Mitos e verdades sobre a esquizofrenia


1. MITO: A maioria das pessoas com esquizofrenia é violenta ou perigosa.

Marcia explica que a maioria das pessoas, em surto psicótico, pode ter comportamento violento ou perigoso, a depender da crença delirante que a pessoa tem naquela situação/momento, pois está com suas capacidades de julgamento prejudicadas. “Porém, pacientes com controle sintomático da doença não são mais violentas do que indivíduos comuns que encontramos na rua, ao nosso redor”, destaca.


2. MITO: A esquizofrenia pode ser causada por negligência dos pais.

Marcia destaca que o transtorno é multifatorial e, apesar de ter influência do meio (neste, inclusive, entram as drogas), não pode ser desencadeado, exclusivamente, pelo comportamento parental. “Estudos com gêmeos idênticos, adotados e que foram criados em ambientes completamente diversos, mantém a mesma incidência de diagnóstico, comprovando que o fator genético é muito mais importante na gênese do transtorno”, acrescenta a médica.


3. MITO: Se o pai tem esquizofrenia, o filho necessariamente vai ter também.

Marcia destaca que se um dos genitores é portador do transtorno, a chance do filho desenvolver a esquizofrenia é de 10 a 20%.


4. MITO: Se a pessoa tem esquizofrenia precisa ficar em um hospital psiquiátrico.

De acordo com Marcia, existe o estigma dos hospitais psiquiátricos. “O conceito de ‘manicômio’ é preconceituoso e não corresponde à realidade vivida na atualidade”, diz.

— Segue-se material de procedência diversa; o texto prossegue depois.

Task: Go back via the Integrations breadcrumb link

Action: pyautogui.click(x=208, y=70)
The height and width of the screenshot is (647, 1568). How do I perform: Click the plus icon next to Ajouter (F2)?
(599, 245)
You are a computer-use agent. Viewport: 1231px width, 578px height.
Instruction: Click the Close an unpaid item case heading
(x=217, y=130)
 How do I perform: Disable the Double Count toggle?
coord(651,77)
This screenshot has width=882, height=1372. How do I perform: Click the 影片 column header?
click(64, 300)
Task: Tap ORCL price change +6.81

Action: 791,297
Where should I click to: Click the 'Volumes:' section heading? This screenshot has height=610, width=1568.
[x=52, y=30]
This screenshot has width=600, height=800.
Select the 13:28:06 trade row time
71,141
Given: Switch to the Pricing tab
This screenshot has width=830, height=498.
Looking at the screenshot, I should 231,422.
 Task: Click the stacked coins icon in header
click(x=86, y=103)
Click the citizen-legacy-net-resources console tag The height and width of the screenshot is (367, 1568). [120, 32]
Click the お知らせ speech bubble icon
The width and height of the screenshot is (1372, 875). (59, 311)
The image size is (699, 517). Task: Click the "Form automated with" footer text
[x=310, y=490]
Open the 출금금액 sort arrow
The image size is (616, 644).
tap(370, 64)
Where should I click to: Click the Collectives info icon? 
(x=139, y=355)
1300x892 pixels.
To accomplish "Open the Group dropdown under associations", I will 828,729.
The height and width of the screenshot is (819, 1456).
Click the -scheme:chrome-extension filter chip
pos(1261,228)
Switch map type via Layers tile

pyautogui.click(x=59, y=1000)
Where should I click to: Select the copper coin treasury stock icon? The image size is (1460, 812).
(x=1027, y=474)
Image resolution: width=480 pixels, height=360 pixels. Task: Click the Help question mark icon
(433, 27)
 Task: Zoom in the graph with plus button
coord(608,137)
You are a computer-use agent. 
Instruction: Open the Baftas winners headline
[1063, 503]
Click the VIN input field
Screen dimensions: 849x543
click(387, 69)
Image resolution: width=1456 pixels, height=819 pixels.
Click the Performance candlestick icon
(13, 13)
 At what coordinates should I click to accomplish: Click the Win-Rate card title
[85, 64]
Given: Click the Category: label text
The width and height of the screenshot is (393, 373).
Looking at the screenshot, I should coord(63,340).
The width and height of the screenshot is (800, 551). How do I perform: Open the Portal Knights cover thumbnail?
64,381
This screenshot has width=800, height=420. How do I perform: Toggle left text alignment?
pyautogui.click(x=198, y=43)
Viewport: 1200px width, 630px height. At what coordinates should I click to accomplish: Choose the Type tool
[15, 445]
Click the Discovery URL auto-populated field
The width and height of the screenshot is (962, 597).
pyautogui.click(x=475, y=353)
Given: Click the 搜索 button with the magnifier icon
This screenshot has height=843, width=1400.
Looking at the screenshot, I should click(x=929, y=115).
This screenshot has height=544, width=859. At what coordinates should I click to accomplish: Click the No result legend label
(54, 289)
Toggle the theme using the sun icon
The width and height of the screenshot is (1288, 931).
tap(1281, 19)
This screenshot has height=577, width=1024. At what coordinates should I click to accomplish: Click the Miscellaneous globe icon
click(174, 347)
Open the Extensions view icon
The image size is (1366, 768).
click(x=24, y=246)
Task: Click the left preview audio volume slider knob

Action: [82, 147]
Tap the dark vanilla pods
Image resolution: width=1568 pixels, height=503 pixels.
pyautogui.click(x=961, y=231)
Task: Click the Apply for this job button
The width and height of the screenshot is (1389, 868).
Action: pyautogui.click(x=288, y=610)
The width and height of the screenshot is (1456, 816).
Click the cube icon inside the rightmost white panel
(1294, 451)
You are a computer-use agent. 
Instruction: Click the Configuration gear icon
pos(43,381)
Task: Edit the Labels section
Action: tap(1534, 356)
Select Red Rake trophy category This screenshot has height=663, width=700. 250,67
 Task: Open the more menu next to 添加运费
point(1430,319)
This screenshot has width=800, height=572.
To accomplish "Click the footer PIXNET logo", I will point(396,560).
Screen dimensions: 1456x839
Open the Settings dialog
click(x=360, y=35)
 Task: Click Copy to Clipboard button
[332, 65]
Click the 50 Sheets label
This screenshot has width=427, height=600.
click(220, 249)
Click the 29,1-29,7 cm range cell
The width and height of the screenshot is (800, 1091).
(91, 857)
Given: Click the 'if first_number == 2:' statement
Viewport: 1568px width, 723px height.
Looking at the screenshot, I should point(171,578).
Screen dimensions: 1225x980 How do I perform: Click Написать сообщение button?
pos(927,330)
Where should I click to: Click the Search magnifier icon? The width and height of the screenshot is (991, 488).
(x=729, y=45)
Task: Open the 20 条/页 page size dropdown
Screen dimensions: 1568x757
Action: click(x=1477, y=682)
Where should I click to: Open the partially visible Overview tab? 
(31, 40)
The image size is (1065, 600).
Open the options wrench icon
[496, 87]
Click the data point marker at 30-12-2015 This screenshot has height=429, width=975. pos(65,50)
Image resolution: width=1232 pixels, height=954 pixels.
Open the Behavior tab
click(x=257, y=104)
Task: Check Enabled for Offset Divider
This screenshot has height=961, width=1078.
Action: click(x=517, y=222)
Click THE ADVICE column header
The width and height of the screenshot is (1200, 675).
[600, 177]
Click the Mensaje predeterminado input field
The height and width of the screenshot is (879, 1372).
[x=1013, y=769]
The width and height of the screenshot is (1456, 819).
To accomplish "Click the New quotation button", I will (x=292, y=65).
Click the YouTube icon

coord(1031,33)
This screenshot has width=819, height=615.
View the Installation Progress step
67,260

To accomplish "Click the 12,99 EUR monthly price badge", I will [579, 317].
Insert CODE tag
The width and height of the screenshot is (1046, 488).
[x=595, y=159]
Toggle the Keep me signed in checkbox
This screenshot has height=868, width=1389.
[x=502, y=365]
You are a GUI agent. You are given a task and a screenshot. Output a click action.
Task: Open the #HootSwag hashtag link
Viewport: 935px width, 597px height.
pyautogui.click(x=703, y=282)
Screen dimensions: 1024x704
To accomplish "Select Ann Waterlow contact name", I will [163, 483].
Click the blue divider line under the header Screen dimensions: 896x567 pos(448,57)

A psiquiatra explica que um paciente com esquizofrenia, bem como um paciente bipolar, um deprimido ou um paciente com quadro demencial, pode se beneficiar de internações ao longo da vida, por períodos muito curtos de tempo, para a proteção do mesmo, em vigência de crise, e para o ajuste do tratamento medicamentoso.

“Entretanto, é extremamente danoso que os pacientes permaneçam por longo período afastados de seu meio, no conceito antigo de hospitalização psiquiátrica; como é danoso para um paciente com asma (que também é uma patologia crônica) que queira permanecer no hospital, com medo de ter falta de ar em casa”, destaca.


5. MITO: Se a pessoa tem esquizofrenia nunca poderá trabalhar.

Pacientes que estejam estabilizados, aderindo ao seu tratamento de forma correta, de acordo com Marcia, podem ter uma vida normal. “O foco do tratamento multidisciplinar é reinserir os pacientes na sociedade, na sua vida cotidiana, para que o mesmo possa trabalhar, namorar, casar, se divertir”, destaca.


6. MITO: Pessoas esquizofrênicas são preguiçosas.

Não é correto dizer que pessoas esquizofrênicas são preguiçosas. Mas, Marcia explica que os sintomas negativos, quando presentes, deixam os pacientes mais apáticos e com o afeto mais achatado (falta de entusiasmo, de vitalidade). “Entretanto, o objetivo do tratamento é alcançar a remissão destes sintomas, para que o paciente possa realizar todas as suas atividades corriqueiras, com qualidade e com bem-estar”, destaca.


7. VERDADE: Não há cura para a esquizofrenia.

A pessoa, de fato, nunca poderá se curar da esquizofrenia. Porém, ressalta Marcia, “o tratamento existe, está disponível, cada vez com medicações mais novas, com menor perfil de efeitos colaterais, buscando a remissão sintomática, para que o paciente tenha menor número de recidivas, com maior qualidade de vida, bem como um menor perfil de efeitos residuais e degenerativos”, finaliza a psiquiatra.